**YOUR TASK**
Tally the lines in the records below that contain the word "Open". State only the resulting number.

**RECORDS**
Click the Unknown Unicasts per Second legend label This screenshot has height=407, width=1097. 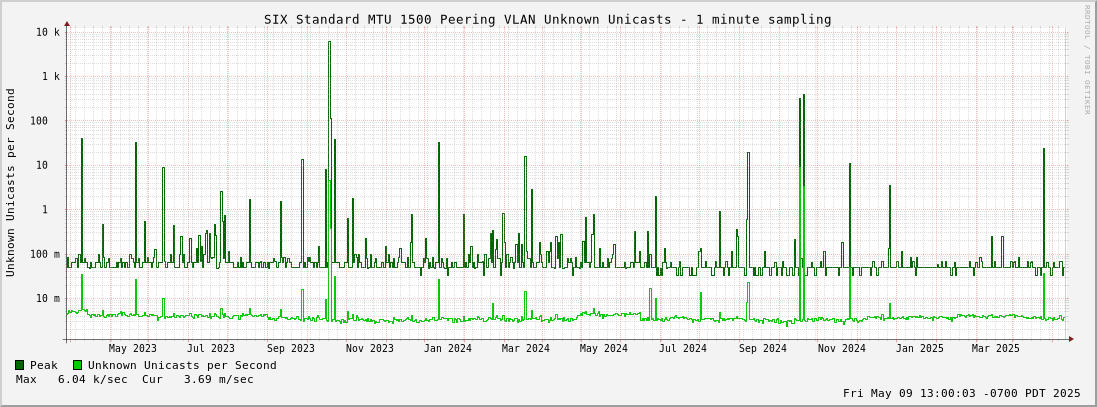[182, 366]
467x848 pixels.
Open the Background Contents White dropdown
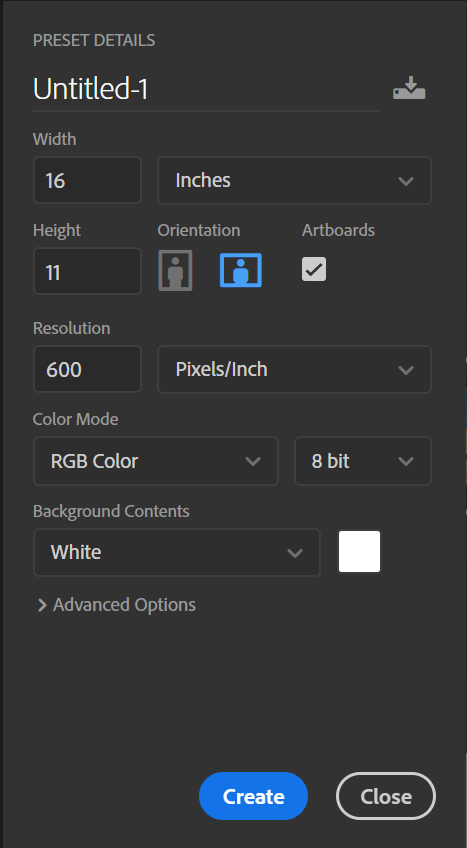tap(177, 552)
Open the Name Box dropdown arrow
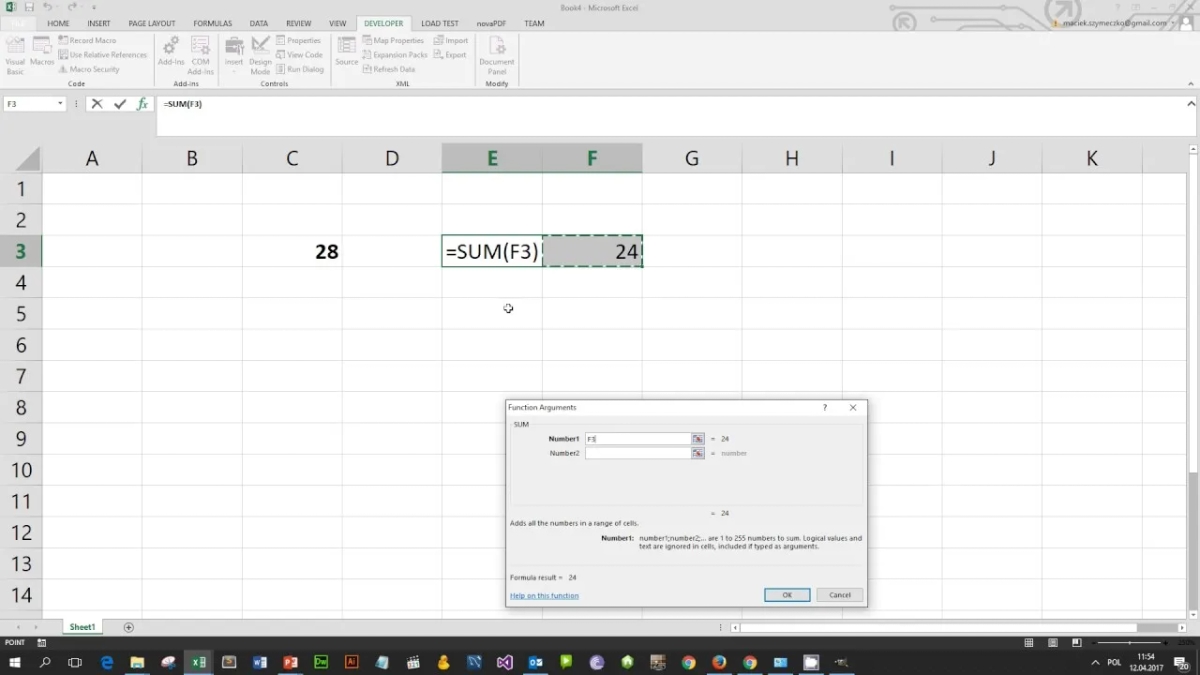Viewport: 1200px width, 675px height. [60, 104]
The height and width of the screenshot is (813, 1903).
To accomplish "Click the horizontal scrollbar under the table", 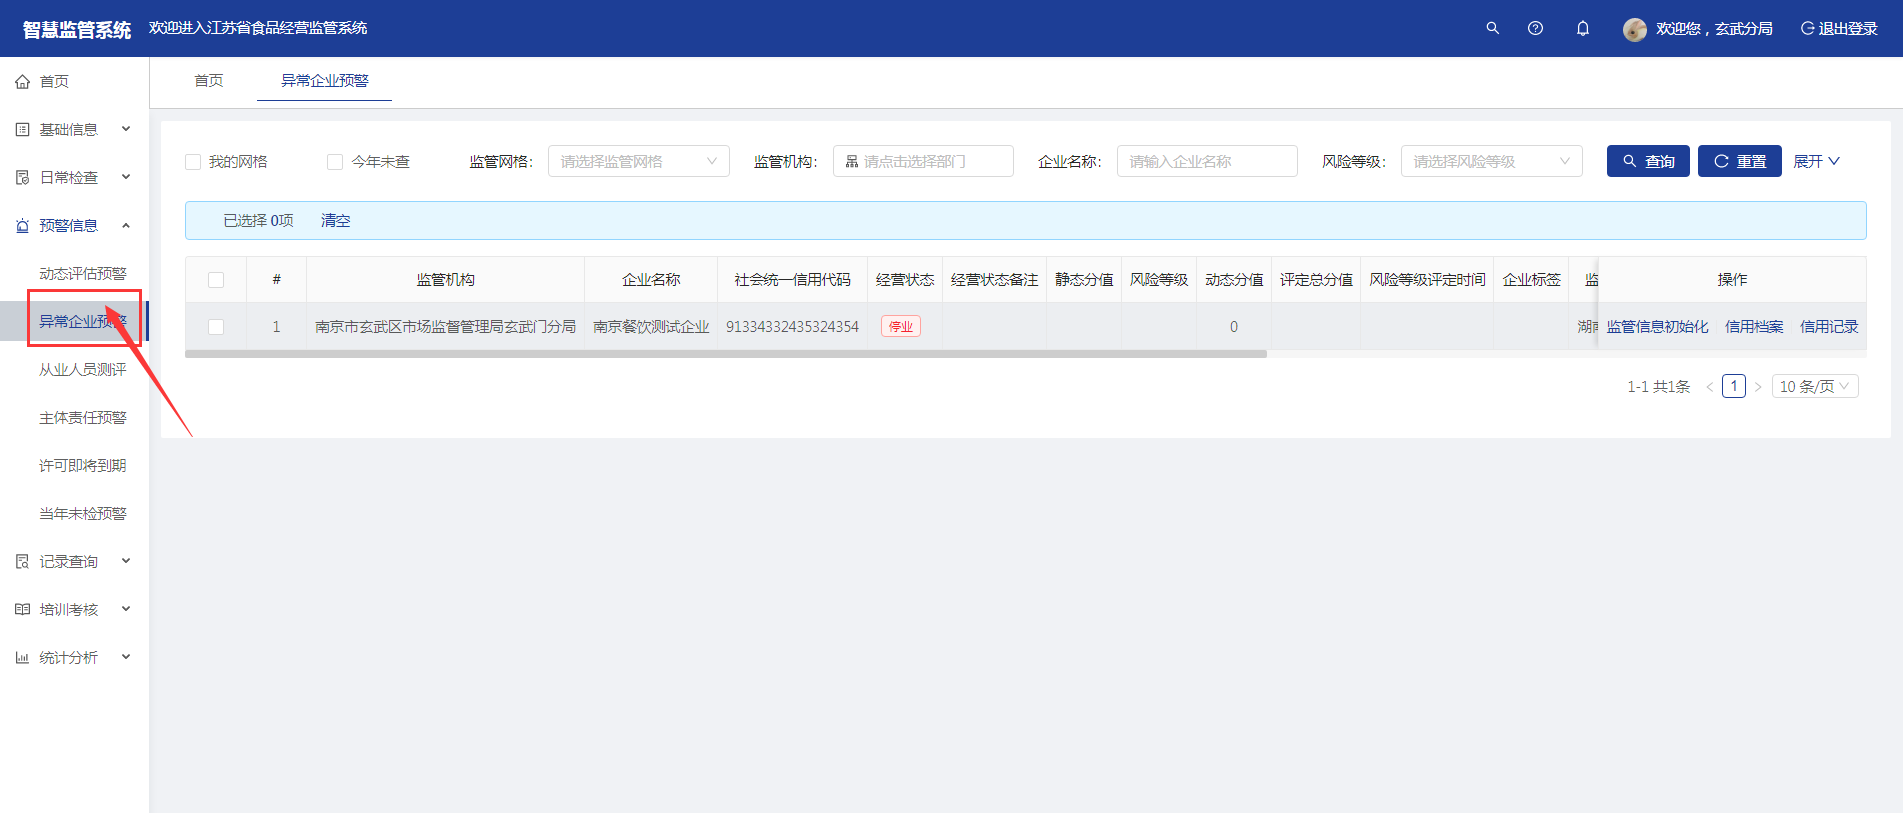I will click(725, 354).
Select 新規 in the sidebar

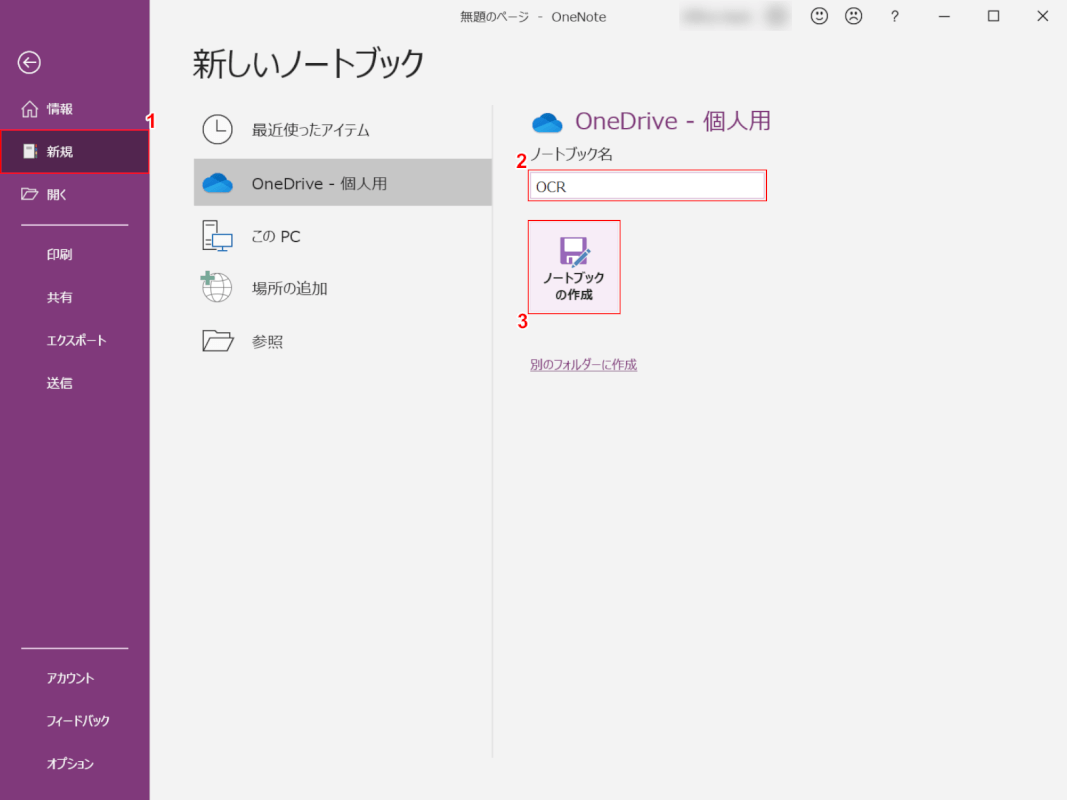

**WRITTEN REPLY**
2